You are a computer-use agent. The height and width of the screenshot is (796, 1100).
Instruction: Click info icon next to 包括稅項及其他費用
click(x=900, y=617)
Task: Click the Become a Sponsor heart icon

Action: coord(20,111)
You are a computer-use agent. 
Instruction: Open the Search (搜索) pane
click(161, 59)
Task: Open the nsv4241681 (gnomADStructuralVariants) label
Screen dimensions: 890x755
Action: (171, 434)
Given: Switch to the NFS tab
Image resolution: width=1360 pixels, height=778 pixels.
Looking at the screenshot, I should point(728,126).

┄┄┄┄┄┄┄┄┄┄┄┄┄┄┄┄┄┄┄┄

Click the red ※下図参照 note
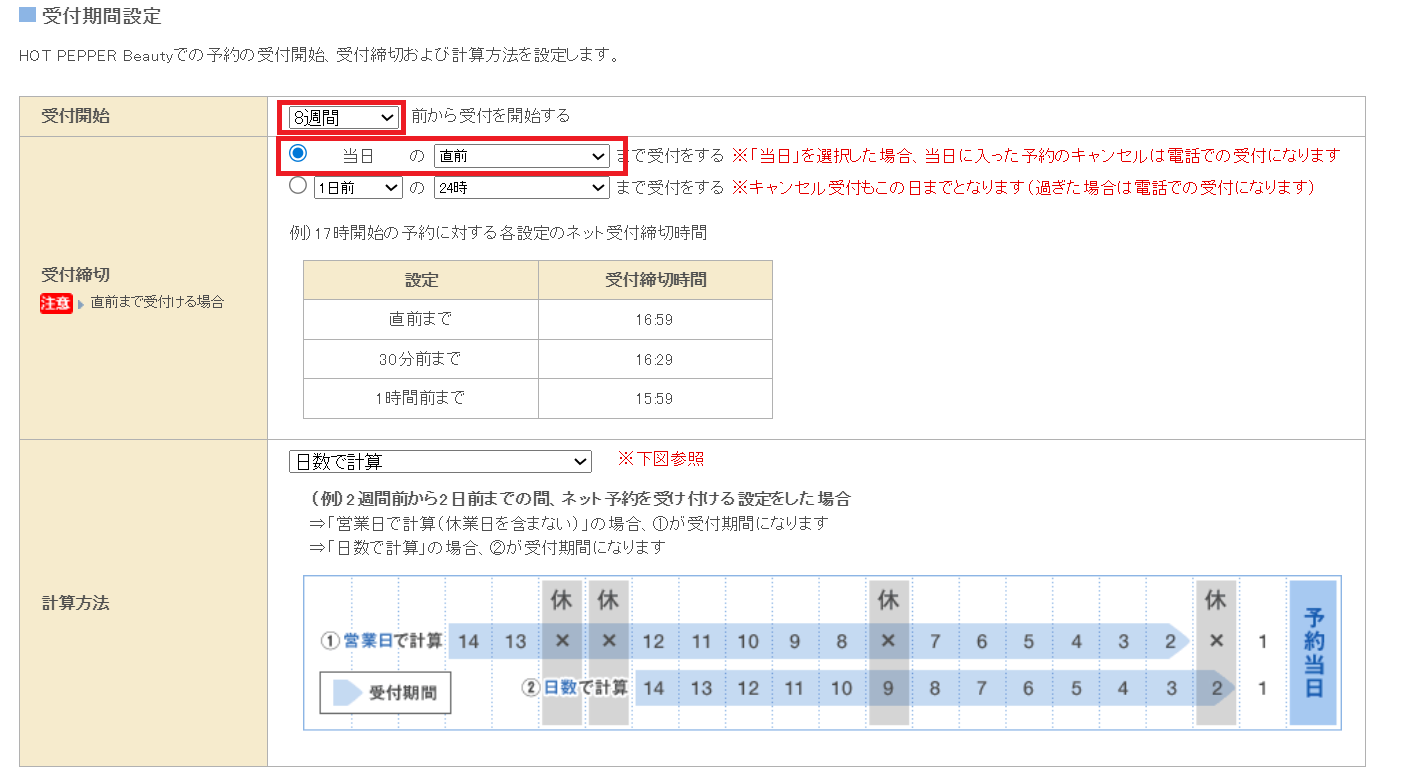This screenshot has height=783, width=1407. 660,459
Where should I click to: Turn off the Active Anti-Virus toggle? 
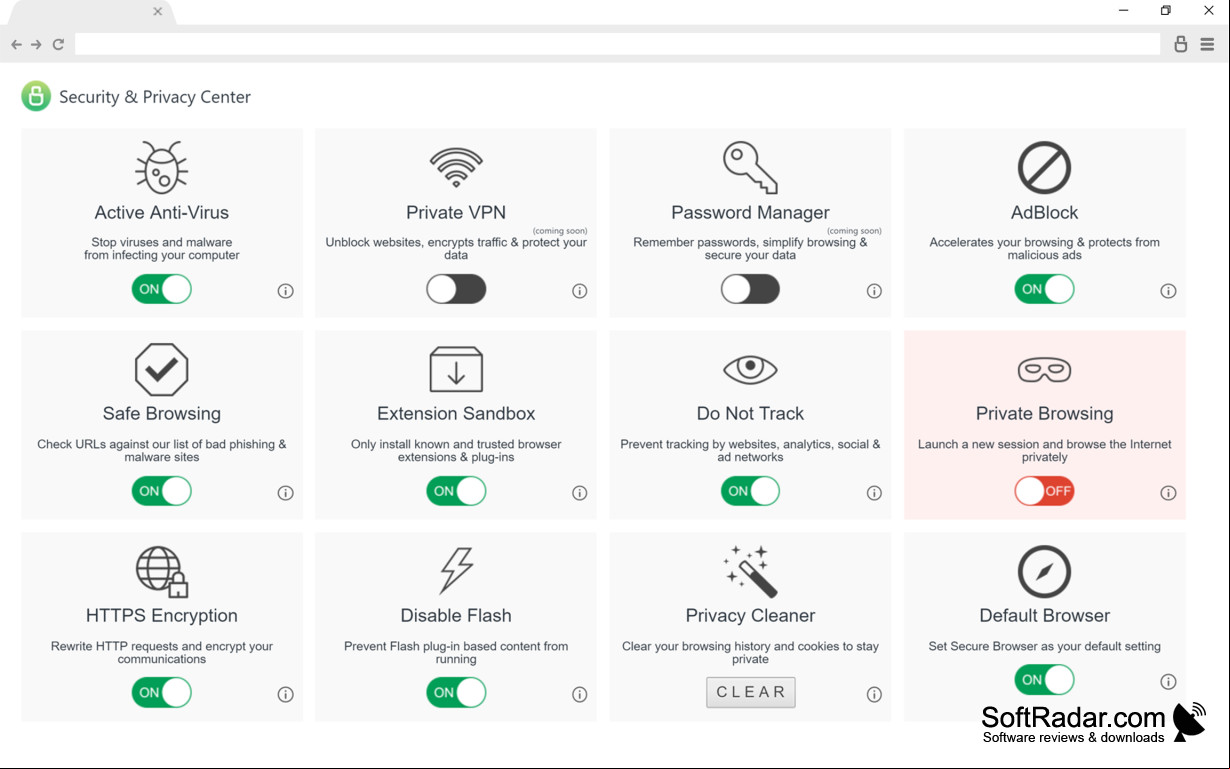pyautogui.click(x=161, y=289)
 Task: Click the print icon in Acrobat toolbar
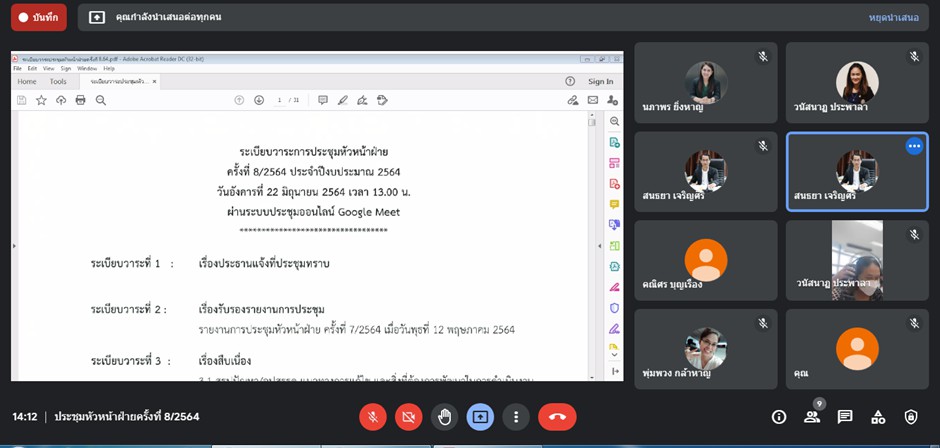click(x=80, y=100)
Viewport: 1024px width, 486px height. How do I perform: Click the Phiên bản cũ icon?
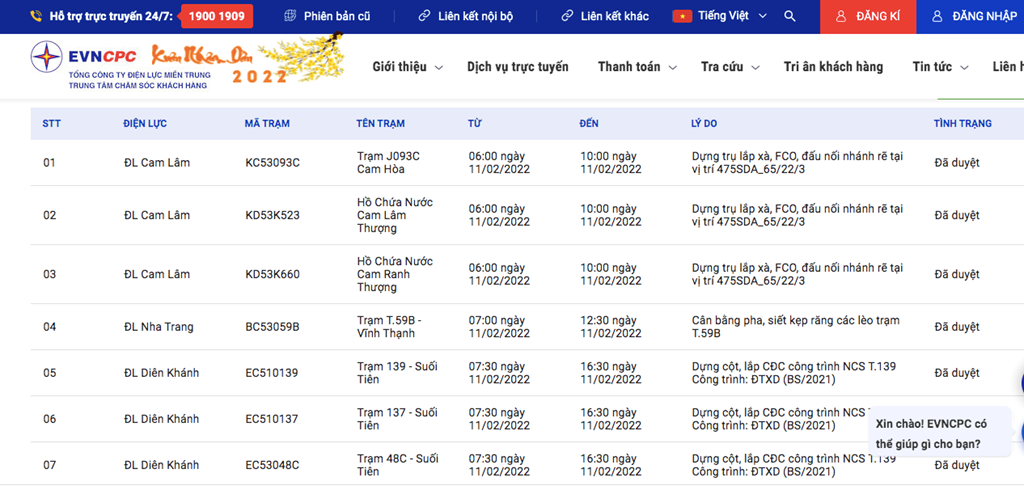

┄┄┄┄┄┄┄┄┄┄┄┄┄┄┄┄┄┄┄┄

**Task to carry out**:
From the data above, copy out every line with the string "computer" in it.

**Task answer**:
You are a computer-use agent. The height and width of the screenshot is (796, 1100).
You are a computer-use agent. 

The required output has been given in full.